* [Stored data]
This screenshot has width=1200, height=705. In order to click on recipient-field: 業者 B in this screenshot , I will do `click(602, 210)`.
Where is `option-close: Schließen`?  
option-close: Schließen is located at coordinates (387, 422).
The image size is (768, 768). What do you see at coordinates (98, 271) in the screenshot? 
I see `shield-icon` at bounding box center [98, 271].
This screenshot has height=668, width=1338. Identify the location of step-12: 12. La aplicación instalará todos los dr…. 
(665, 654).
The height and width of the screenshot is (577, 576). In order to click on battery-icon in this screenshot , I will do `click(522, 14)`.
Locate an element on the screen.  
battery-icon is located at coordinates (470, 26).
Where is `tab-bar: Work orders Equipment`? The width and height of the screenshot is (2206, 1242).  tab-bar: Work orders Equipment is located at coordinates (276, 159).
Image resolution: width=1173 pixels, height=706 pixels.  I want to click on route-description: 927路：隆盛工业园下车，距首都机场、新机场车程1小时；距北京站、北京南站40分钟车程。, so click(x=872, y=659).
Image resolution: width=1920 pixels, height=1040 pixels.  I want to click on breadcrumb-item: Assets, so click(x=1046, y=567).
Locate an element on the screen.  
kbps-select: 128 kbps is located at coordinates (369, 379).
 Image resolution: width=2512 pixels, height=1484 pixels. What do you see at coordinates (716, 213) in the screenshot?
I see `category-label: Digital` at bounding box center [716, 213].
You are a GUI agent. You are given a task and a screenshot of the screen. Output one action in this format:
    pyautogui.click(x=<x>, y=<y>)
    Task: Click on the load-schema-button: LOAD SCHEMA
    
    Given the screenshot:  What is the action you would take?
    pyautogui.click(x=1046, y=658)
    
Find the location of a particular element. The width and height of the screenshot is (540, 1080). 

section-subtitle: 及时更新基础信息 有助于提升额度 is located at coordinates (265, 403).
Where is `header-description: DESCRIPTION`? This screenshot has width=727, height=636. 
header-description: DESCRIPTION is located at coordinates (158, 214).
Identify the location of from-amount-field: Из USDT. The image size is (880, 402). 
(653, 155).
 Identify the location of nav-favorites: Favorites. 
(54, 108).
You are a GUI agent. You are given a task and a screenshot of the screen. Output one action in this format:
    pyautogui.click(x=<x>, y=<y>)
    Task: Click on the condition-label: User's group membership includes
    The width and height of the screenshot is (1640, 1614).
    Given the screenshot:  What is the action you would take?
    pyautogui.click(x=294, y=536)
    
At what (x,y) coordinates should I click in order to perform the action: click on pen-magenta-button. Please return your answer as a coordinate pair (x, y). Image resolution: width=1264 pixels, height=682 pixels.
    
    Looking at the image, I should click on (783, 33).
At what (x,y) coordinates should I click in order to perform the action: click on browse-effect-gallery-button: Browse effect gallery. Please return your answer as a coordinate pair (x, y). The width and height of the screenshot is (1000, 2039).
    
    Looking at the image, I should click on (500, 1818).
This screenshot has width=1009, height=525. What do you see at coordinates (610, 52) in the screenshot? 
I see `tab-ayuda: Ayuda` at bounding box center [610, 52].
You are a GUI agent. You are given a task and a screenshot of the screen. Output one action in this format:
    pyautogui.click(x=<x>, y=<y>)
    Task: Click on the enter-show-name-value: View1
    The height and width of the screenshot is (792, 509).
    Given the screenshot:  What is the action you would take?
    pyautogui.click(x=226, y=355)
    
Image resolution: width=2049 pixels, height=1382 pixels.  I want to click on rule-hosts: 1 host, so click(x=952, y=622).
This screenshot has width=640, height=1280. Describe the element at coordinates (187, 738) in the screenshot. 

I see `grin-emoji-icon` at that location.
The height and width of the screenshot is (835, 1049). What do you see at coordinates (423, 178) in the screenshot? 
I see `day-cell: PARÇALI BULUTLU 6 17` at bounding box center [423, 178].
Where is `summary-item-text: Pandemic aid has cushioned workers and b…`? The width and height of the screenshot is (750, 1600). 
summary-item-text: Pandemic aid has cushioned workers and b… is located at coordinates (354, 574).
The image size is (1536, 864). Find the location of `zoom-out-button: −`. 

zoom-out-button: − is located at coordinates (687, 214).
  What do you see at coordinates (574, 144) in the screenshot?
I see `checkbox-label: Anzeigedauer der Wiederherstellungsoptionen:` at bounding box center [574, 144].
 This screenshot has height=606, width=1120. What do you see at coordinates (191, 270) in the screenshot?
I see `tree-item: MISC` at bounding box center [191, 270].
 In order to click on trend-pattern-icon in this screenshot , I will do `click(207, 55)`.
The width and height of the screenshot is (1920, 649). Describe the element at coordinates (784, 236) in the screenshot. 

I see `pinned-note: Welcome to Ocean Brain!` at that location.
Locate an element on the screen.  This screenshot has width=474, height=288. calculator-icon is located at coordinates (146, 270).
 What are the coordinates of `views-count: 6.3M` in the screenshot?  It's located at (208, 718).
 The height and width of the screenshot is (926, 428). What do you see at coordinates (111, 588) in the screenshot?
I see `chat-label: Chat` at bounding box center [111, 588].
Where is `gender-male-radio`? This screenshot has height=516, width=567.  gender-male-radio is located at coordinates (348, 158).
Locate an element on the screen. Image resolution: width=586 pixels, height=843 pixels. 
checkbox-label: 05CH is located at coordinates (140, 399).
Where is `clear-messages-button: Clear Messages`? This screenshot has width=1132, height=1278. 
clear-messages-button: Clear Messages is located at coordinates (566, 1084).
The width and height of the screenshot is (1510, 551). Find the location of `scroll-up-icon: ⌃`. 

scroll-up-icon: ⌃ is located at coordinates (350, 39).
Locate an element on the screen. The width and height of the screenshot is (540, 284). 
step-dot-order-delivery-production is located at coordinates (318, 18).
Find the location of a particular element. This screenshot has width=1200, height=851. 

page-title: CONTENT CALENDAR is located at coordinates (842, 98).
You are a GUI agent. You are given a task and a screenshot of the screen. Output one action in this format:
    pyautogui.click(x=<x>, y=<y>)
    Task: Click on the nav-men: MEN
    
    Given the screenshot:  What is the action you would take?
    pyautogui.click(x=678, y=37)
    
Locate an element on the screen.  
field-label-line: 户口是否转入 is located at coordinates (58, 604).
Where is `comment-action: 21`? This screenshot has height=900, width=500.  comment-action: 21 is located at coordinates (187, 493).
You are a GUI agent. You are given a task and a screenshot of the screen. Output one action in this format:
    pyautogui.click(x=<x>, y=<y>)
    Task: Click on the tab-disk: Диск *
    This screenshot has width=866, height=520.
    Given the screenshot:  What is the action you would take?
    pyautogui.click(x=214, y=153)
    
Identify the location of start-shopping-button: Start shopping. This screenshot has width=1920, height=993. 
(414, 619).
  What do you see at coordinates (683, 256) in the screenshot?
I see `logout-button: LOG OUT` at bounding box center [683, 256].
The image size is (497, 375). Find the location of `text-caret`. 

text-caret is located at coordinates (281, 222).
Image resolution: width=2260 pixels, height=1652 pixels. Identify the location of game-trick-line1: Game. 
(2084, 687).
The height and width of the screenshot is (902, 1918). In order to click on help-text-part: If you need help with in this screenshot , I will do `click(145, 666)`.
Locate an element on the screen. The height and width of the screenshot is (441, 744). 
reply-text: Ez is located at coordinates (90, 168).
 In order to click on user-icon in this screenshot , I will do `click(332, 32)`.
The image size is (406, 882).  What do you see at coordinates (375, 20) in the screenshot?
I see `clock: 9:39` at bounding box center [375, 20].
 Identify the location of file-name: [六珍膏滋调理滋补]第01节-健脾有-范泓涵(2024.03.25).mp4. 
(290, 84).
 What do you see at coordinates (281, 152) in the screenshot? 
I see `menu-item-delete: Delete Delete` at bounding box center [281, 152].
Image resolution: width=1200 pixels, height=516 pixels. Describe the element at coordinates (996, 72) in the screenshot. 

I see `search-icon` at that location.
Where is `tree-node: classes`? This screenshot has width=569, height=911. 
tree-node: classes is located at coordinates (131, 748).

* [Request] Can you recast the records, from the start through the line containing "Image resolution: width=1173", as a Markdown table with the columns Row and Line, numbering each line and leaving out any blank lines?

* [Answer for the task]
| Row | Line |
|---|---|
| 1 | This screenshot has width=1200, height=705. In order to click on recipient-field: 業者 B in this screenshot , I will do `click(602, 210)`. |
| 2 | Where is `option-close: Schließen`?   |
| 3 | option-close: Schließen is located at coordinates (387, 422). |
| 4 | The image size is (768, 768). What do you see at coordinates (98, 271) in the screenshot?  |
| 5 | I see `shield-icon` at bounding box center [98, 271]. |
| 6 | This screenshot has height=668, width=1338. Identify the location of step-12: 12. La aplicación instalará todos los dr….  |
| 7 | (665, 654). |
| 8 | The height and width of the screenshot is (577, 576). In order to click on battery-icon in this screenshot , I will do `click(522, 14)`. |
| 9 | Locate an element on the screen.   |
| 10 | battery-icon is located at coordinates (470, 26). |
| 11 | Where is `tab-bar: Work orders Equipment`? The width and height of the screenshot is (2206, 1242).  tab-bar: Work orders Equipment is located at coordinates (276, 159). |
| 12 | Image resolution: width=1173 pixels, height=706 pixels.  I want to click on route-description: 927路：隆盛工业园下车，距首都机场、新机场车程1小时；距北京站、北京南站40分钟车程。, so click(x=872, y=659). |